##### Text excerpt

AIB's stockbroking arm used black-listed tax havens to circumvent rules preventing it from buying and selling the bank's shares, the bank's former auditor told a Dail committee yesterday.
Goodbody Stockbrokers used a complex scheme which involved companies based in the Caribbean island of Nevis and the South Sea island of Vanuatu, and exploited an innocent Londoner who happens to share the surname Furstenberg with one of Germany's richest brewing dynasties, said former AIB auditor Eugene McErlean.
The scheme was designed to hide the beneficial ownership of the AIB shares by using obscure tax havens with strong secrecy rules. At that time, Nevis was named by the Financial Action Task Force as one of the 10 tax havens in the world actively promoting money laundering.
The scheme operated about eight years ago until it was stopped by the head of AIB Capital Markets, Colm Doherty, following complaints from Mr McErlean.
The trading happened around the same time that Allied Irish managers were charging business customers for advice without their knowledge and shortly before the Rusnak affair, which saw a rogue trader defraud the bank of more than $700m.
Details of the complex scheme that involved "massive amounts of money" came to light as Mr McErlean (50) gave evidence to the Oireachtas Committee on Economic Regulatory Affairs about his time at Allied Irish.

##########

▶ [Problem details]
Copy the AIB shares article again, beginning at "AIB's stockbroking arm" and stopping after "Dail committee yesterday.", and swap "stockbroking arm" for "brokerage unit".

##### Information shown

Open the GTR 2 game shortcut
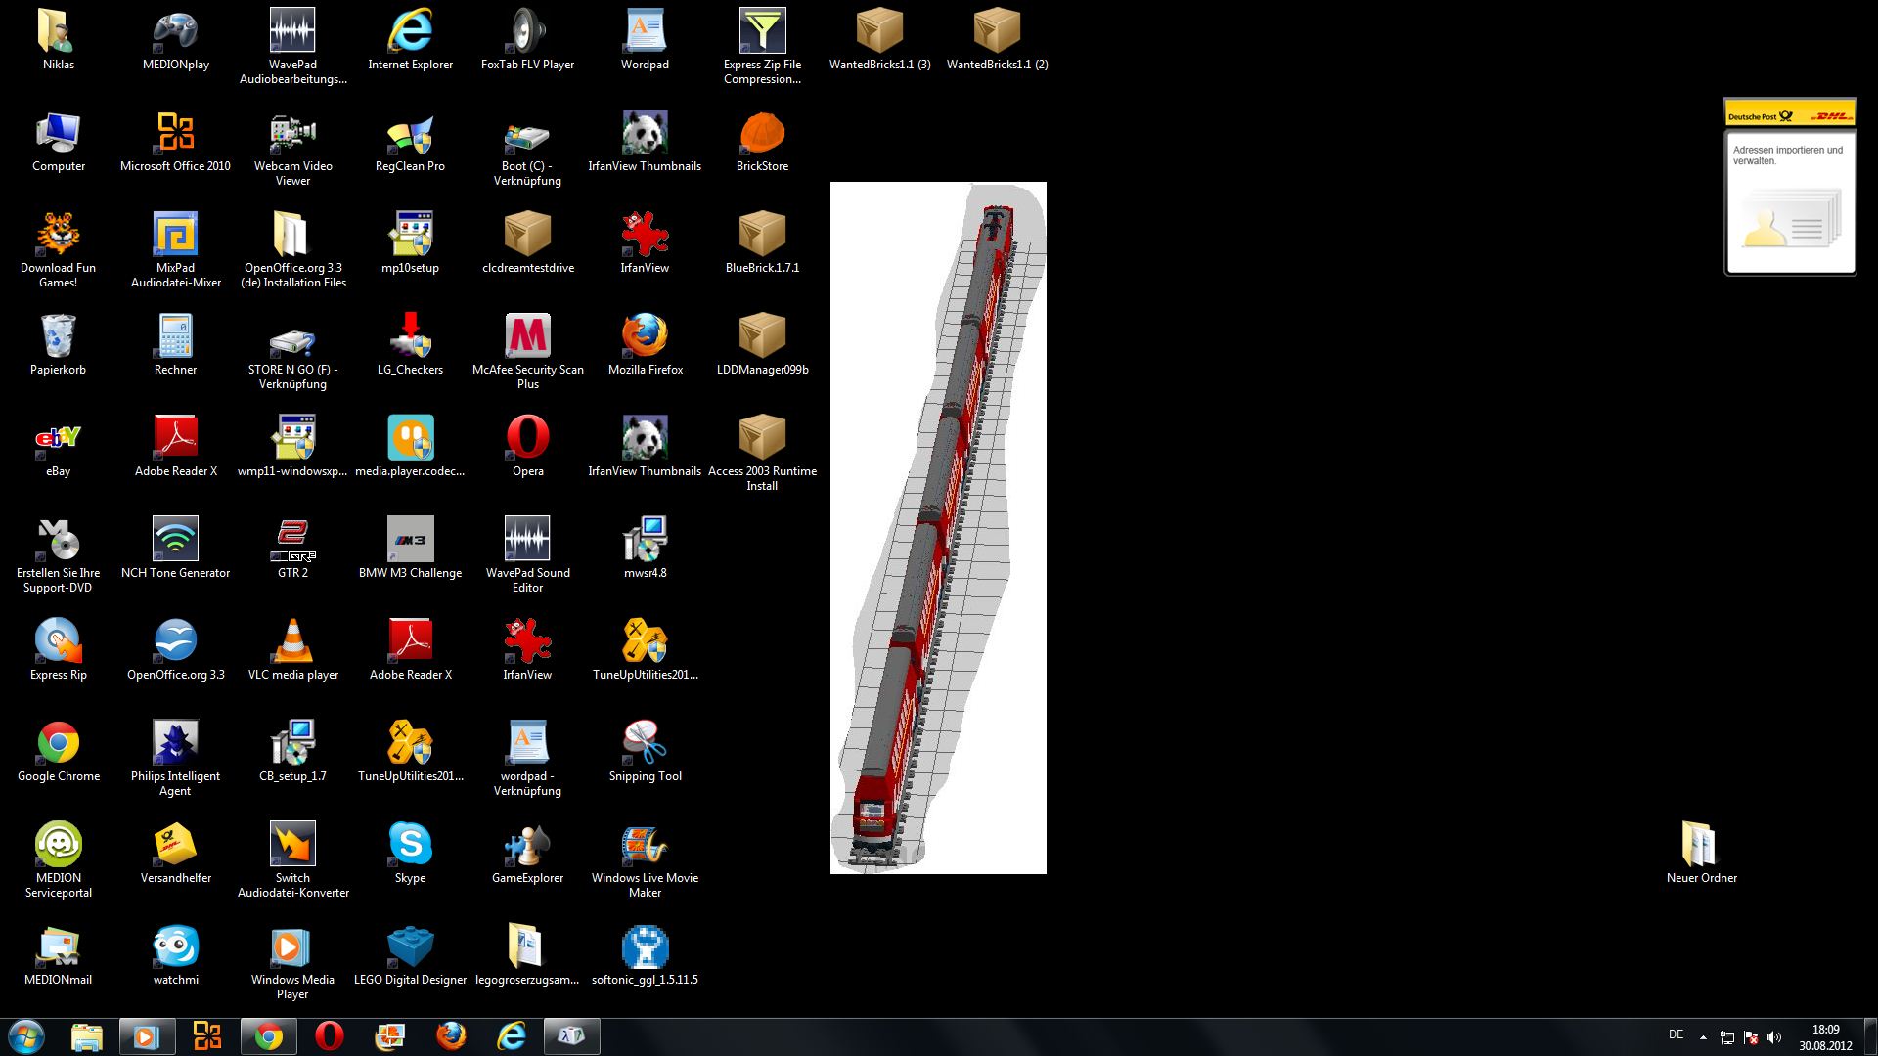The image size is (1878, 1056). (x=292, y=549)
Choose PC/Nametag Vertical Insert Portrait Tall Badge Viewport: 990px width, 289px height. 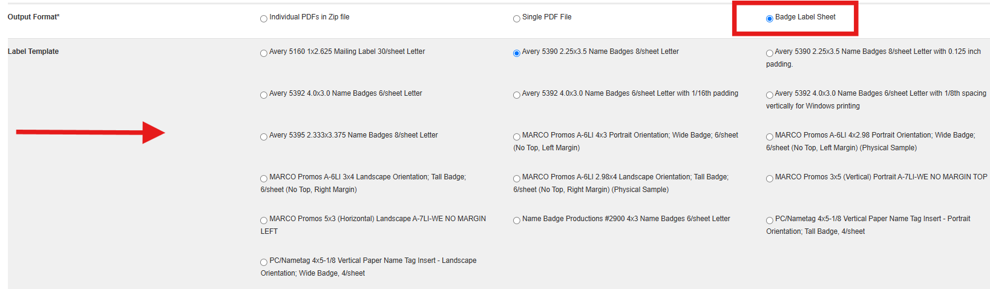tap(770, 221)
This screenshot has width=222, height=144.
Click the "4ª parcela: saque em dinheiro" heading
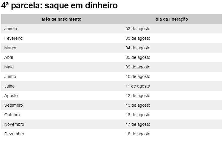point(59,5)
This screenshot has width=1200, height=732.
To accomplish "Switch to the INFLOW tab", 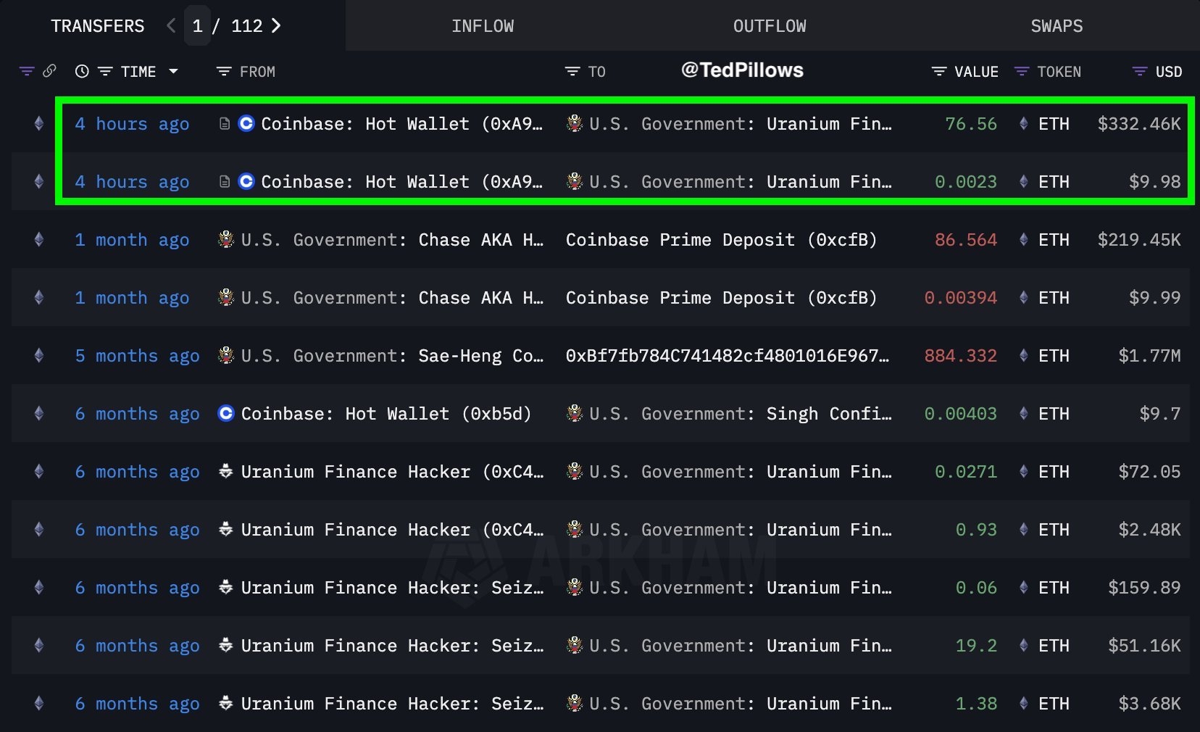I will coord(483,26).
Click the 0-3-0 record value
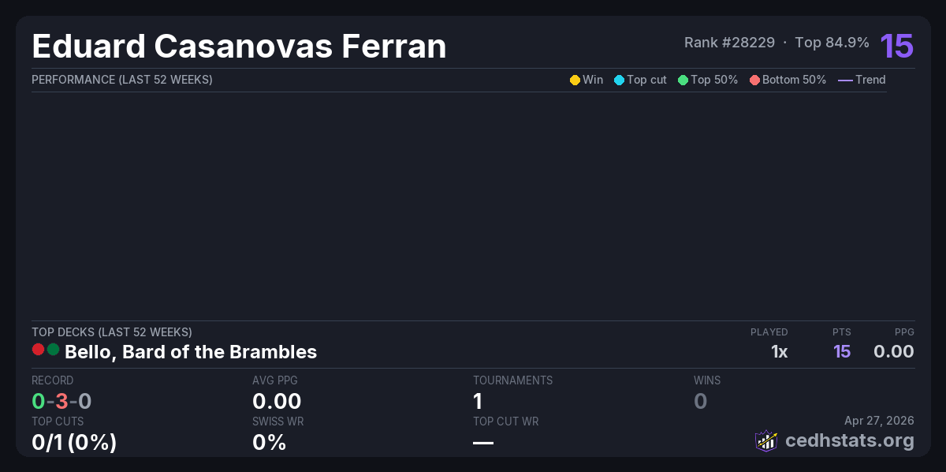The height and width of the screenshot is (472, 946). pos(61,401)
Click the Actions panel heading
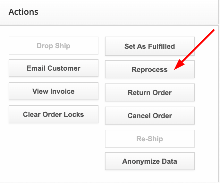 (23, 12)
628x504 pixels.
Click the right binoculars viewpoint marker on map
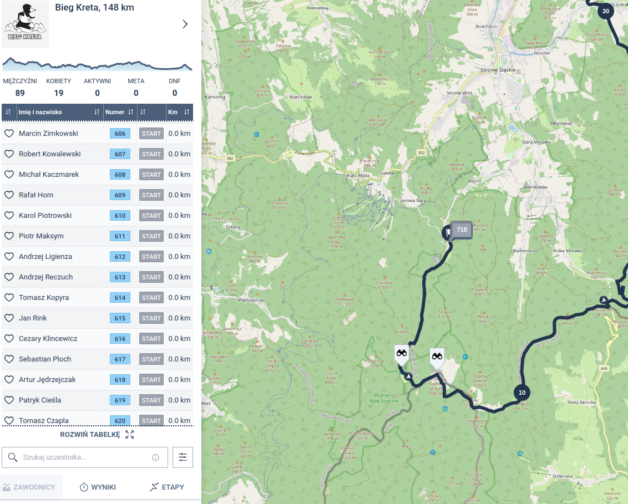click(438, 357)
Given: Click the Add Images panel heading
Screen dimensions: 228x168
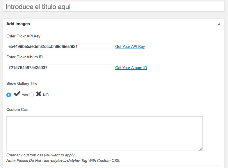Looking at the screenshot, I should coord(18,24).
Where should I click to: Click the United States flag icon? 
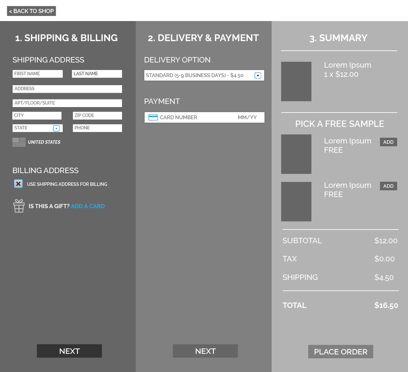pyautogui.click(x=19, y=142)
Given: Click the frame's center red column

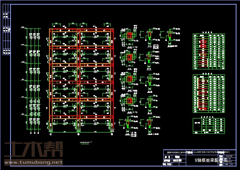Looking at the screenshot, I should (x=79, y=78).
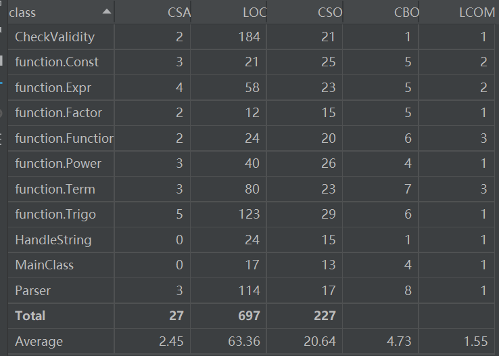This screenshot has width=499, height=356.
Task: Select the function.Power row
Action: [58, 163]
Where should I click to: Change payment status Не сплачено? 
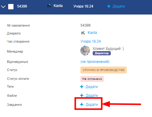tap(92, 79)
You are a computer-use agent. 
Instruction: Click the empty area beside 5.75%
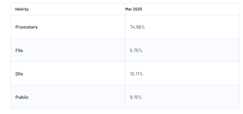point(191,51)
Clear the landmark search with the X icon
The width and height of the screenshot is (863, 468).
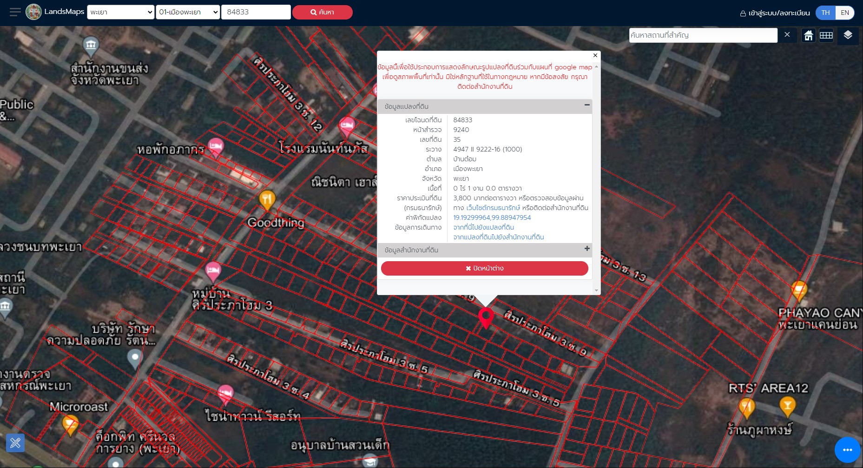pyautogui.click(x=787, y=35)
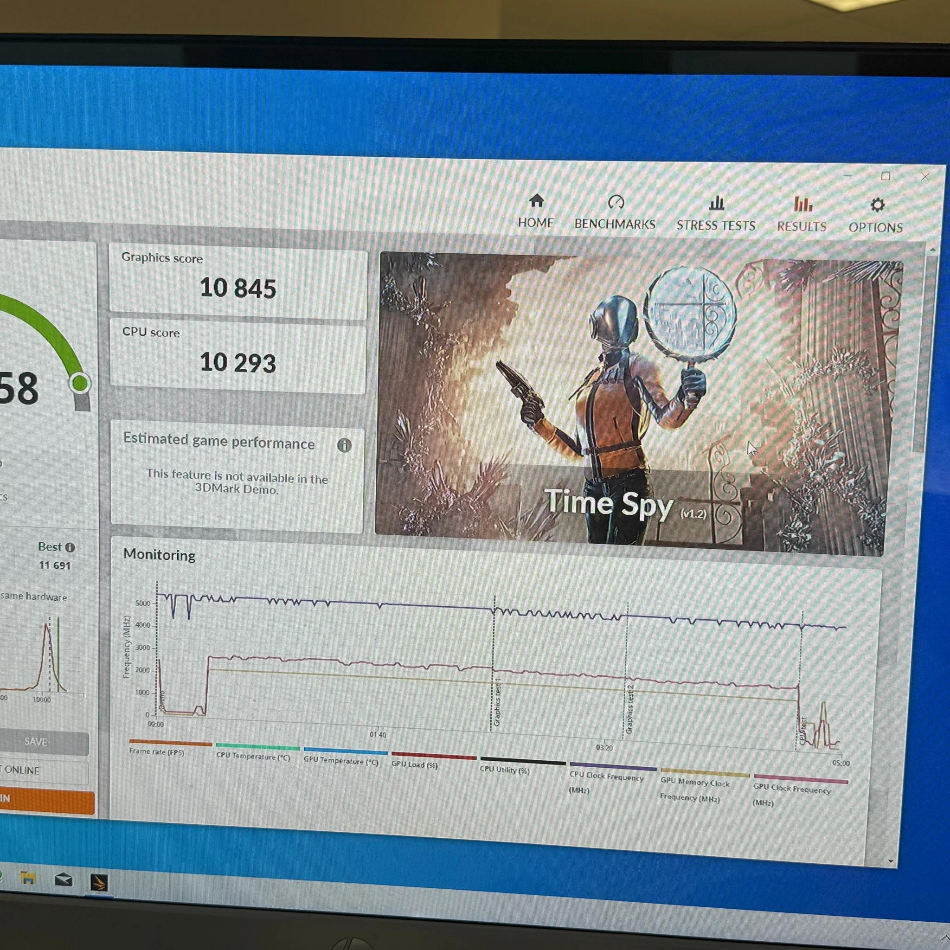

##########

▶ [Task solution]
AIB's brokerage unit used black-listed tax havens to circumvent rules preventing it from buying and selling the bank's shares, the bank's former auditor told a Dail committee yesterday.